── ИЗВЛЕЧЁННЫЙ ТЕКСТ
Разведывательная служба Третьего рейха. Секретные операции нацистской внешней разведки — страница 23 из 85

Среди других запросов, которые я получал, был один от Риббентропа, который хотел узнать, достаточно ли у меня спецагентов, чтобы обеспечить безопасность королевской семьи Дании в случае, если в их стране начнутся военные действия. Однако, когда настало время, все действия в Дании пошли по плану, быстро и без кровопролития.

Когда Гитлер решил оккупировать Данию и Норвегию, он не знал о проекте резолюции, принятом Верховным советом стран-союзниц 28 марта 1940 г. Эта резолюция касалась создания минных полей вдоль берегов Норвегии, Дании и Швеции, несмотря на тот факт, что это было нарушением нейтралитета этих стран. Если бы Гитлер знал об этом, это избавило бы его от множества объяснений для оправдания их оккупации.
────
* _ЗАДАНИЕ_
Напишите продолжение текста о нацистской внешней разведке и оккупации Дании и Норвегии, начиная сразу после его последнего предложения.
── МАТЕРИАЛ
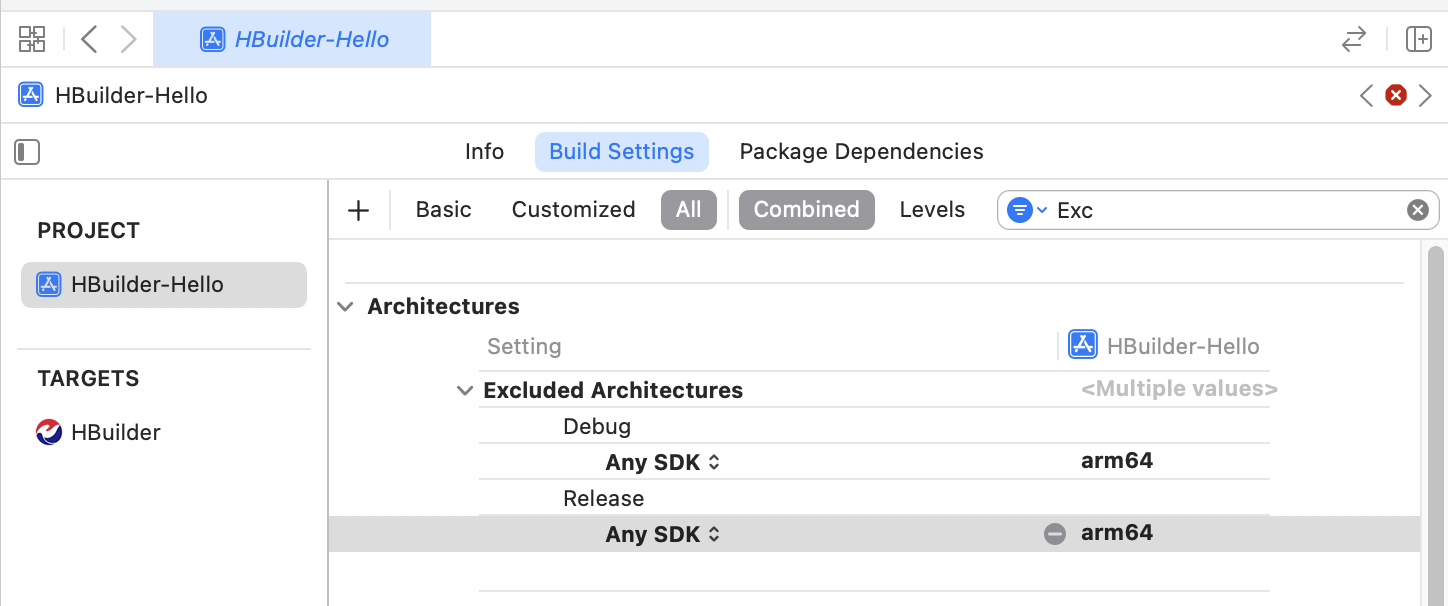Viewport: 1448px width, 606px height.
Task: Collapse the Excluded Architectures row
Action: point(464,391)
────
* _ОТВЕТ_
Но мы получили полный текст этой резолюции лишь несколькими днями позже, когда один из моих агентов получил доступ к личному коммутатору Поля Рейно. Эта версия резолюции также касалась бомбардировки российских нефтяных месторождений на Кавказе и мер по препятствованию нам в получении румынской нефти.

Как раз в это время я получил от Гитлера распоряжение сотрудничать с Риббентропом с целью максимально быстрого проведения анализа переговоров в Венло и последующего расследования дела майора Беста и капитана Стивенса. Когда я приехал к Риббентропу, он стоял у письменного стола, скрестив руки на груди. Он окинул меня холодным взглядом, а затем деревянным жестом указал мне на стул рядом со своим столом. «Что вы можете сообщить?» — спросил он. Я подумал про себя: вы уж наверняка это знаете. С каким-то чувством обиды я сухо и коротко начал свое сообщение. Я не старался произвести на него впечатление, и Риббентроп, вероятно, заметил это, так как вскоре он сказал довольно приветливо: «А не можем ли мы разговаривать в более комфортной обстановке? Давайте присядем, вам будет легче управляться с вашими документами».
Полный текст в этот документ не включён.